Dataset excerpt:
────────────────────────────────────────

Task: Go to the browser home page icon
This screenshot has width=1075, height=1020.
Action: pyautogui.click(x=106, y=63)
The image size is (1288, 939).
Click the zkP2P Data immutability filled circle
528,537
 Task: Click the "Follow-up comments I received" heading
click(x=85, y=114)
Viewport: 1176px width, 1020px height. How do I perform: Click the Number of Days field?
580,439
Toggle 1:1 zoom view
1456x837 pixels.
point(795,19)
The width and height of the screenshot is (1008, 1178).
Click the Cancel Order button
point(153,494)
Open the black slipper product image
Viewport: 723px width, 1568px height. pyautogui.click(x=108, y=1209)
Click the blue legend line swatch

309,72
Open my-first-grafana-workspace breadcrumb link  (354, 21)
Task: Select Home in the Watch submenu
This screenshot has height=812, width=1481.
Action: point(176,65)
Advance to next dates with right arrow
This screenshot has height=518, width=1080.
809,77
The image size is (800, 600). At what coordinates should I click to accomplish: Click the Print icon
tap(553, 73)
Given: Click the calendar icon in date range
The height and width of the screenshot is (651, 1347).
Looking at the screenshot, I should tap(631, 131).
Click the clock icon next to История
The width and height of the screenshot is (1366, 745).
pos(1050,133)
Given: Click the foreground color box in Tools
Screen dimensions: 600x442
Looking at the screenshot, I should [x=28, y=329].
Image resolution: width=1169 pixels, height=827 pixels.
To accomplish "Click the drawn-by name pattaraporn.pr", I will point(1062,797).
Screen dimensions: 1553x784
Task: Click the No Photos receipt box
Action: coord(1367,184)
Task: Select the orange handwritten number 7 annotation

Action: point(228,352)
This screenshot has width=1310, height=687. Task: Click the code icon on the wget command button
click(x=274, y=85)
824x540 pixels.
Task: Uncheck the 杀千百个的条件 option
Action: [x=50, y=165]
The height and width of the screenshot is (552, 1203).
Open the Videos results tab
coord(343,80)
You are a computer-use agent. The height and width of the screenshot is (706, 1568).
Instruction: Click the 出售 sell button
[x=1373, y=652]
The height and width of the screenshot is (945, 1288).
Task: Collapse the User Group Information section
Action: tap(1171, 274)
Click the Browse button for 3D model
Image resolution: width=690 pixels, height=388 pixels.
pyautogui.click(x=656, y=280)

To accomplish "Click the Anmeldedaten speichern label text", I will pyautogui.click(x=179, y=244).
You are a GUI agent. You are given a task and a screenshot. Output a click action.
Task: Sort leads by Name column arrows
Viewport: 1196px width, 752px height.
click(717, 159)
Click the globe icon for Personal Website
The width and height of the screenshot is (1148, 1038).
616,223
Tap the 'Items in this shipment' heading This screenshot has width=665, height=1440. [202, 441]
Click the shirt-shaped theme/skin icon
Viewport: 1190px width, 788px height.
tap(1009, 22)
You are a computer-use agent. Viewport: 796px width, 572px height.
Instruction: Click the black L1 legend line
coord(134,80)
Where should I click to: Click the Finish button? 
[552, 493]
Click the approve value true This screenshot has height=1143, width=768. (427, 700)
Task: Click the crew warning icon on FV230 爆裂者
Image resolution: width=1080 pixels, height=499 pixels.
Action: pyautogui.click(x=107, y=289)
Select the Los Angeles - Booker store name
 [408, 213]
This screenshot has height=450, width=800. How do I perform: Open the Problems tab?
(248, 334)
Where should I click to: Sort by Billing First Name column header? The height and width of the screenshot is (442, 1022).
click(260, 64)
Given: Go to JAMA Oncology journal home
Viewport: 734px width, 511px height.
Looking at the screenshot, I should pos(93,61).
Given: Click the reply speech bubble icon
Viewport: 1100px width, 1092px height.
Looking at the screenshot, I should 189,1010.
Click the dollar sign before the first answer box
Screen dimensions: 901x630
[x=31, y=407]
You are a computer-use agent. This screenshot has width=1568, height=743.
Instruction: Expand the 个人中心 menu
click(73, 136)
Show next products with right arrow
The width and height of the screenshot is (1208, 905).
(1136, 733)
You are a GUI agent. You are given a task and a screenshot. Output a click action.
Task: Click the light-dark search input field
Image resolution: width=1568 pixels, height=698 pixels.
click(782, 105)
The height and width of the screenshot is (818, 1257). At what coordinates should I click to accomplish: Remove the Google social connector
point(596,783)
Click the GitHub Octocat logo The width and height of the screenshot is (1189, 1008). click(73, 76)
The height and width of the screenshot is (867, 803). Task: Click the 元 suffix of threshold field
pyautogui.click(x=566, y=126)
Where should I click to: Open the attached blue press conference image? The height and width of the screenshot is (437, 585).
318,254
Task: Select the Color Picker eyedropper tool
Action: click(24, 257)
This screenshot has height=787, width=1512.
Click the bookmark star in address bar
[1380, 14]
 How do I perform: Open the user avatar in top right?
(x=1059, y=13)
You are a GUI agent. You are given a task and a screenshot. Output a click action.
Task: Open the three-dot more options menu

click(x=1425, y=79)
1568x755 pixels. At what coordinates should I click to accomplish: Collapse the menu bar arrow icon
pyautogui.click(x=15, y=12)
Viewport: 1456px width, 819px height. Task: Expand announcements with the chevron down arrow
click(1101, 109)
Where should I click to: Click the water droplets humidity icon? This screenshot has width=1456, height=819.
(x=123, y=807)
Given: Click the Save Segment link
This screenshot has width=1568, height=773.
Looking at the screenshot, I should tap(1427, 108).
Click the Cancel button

────────────────────────────────────────

### Exercise description
Change "bookmark star" to "favorites star" everywhere it appears in the items above, and reproduce all the items with everything else unchanged.

### Result of the exercise
Task: Go to the browser home page icon
This screenshot has width=1075, height=1020.
Action: pyautogui.click(x=106, y=63)
The image size is (1288, 939).
Click the zkP2P Data immutability filled circle
528,537
 Task: Click the "Follow-up comments I received" heading
click(x=85, y=114)
Viewport: 1176px width, 1020px height. How do I perform: Click the Number of Days field?
580,439
Toggle 1:1 zoom view
1456x837 pixels.
point(795,19)
The width and height of the screenshot is (1008, 1178).
Click the Cancel Order button
point(153,494)
Open the black slipper product image
Viewport: 723px width, 1568px height. pyautogui.click(x=108, y=1209)
Click the blue legend line swatch

309,72
Open my-first-grafana-workspace breadcrumb link  (354, 21)
Task: Select Home in the Watch submenu
This screenshot has height=812, width=1481.
Action: point(176,65)
Advance to next dates with right arrow
This screenshot has height=518, width=1080.
809,77
The image size is (800, 600). At what coordinates should I click to accomplish: Click the Print icon
tap(553, 73)
Given: Click the calendar icon in date range
The height and width of the screenshot is (651, 1347).
Looking at the screenshot, I should tap(631, 131).
Click the clock icon next to История
The width and height of the screenshot is (1366, 745).
pos(1050,133)
Given: Click the foreground color box in Tools
Screen dimensions: 600x442
Looking at the screenshot, I should [x=28, y=329].
Image resolution: width=1169 pixels, height=827 pixels.
To accomplish "Click the drawn-by name pattaraporn.pr", I will point(1062,797).
Screen dimensions: 1553x784
Task: Click the No Photos receipt box
Action: coord(1367,184)
Task: Select the orange handwritten number 7 annotation

Action: point(228,352)
This screenshot has width=1310, height=687. Task: Click the code icon on the wget command button
click(x=274, y=85)
824x540 pixels.
Task: Uncheck the 杀千百个的条件 option
Action: [x=50, y=165]
The height and width of the screenshot is (552, 1203).
Open the Videos results tab
coord(343,80)
You are a computer-use agent. The height and width of the screenshot is (706, 1568).
Instruction: Click the 出售 sell button
[x=1373, y=652]
The height and width of the screenshot is (945, 1288).
Task: Collapse the User Group Information section
Action: tap(1171, 274)
Click the Browse button for 3D model
Image resolution: width=690 pixels, height=388 pixels.
pyautogui.click(x=656, y=280)

To accomplish "Click the Anmeldedaten speichern label text", I will pyautogui.click(x=179, y=244).
You are a GUI agent. You are given a task and a screenshot. Output a click action.
Task: Sort leads by Name column arrows
Viewport: 1196px width, 752px height.
click(717, 159)
Click the globe icon for Personal Website
The width and height of the screenshot is (1148, 1038).
616,223
Tap the 'Items in this shipment' heading This screenshot has width=665, height=1440. [202, 441]
Click the shirt-shaped theme/skin icon
Viewport: 1190px width, 788px height.
tap(1009, 22)
You are a computer-use agent. Viewport: 796px width, 572px height.
Instruction: Click the black L1 legend line
coord(134,80)
Where should I click to: Click the Finish button? 
[552, 493]
Click the approve value true This screenshot has height=1143, width=768. (427, 700)
Task: Click the crew warning icon on FV230 爆裂者
Image resolution: width=1080 pixels, height=499 pixels.
Action: pyautogui.click(x=107, y=289)
Select the Los Angeles - Booker store name
 [408, 213]
This screenshot has height=450, width=800. How do I perform: Open the Problems tab?
(248, 334)
Where should I click to: Sort by Billing First Name column header? The height and width of the screenshot is (442, 1022).
click(260, 64)
Given: Go to JAMA Oncology journal home
Viewport: 734px width, 511px height.
Looking at the screenshot, I should pos(93,61).
Given: Click the reply speech bubble icon
Viewport: 1100px width, 1092px height.
Looking at the screenshot, I should 189,1010.
Click the dollar sign before the first answer box
Screen dimensions: 901x630
[x=31, y=407]
You are a computer-use agent. This screenshot has width=1568, height=743.
Instruction: Expand the 个人中心 menu
click(73, 136)
Show next products with right arrow
The width and height of the screenshot is (1208, 905).
(1136, 733)
You are a GUI agent. You are given a task and a screenshot. Output a click action.
Task: Click the light-dark search input field
Image resolution: width=1568 pixels, height=698 pixels.
click(782, 105)
The height and width of the screenshot is (818, 1257). At what coordinates should I click to accomplish: Remove the Google social connector
point(596,783)
Click the GitHub Octocat logo The width and height of the screenshot is (1189, 1008). click(73, 76)
The height and width of the screenshot is (867, 803). Task: Click the 元 suffix of threshold field
pyautogui.click(x=566, y=126)
Where should I click to: Open the attached blue press conference image? The height and width of the screenshot is (437, 585).
318,254
Task: Select the Color Picker eyedropper tool
Action: click(24, 257)
This screenshot has height=787, width=1512.
Click the favorites star in address bar
[1380, 14]
 How do I perform: Open the user avatar in top right?
(x=1059, y=13)
You are a GUI agent. You are given a task and a screenshot. Output a click action.
Task: Open the three-dot more options menu

click(x=1425, y=79)
1568x755 pixels. At what coordinates should I click to accomplish: Collapse the menu bar arrow icon
pyautogui.click(x=15, y=12)
Viewport: 1456px width, 819px height. Task: Expand announcements with the chevron down arrow
click(1101, 109)
Where should I click to: Click the water droplets humidity icon? This screenshot has width=1456, height=819.
(x=123, y=807)
Given: Click the Save Segment link
This screenshot has width=1568, height=773.
Looking at the screenshot, I should tap(1427, 108).
Click the Cancel button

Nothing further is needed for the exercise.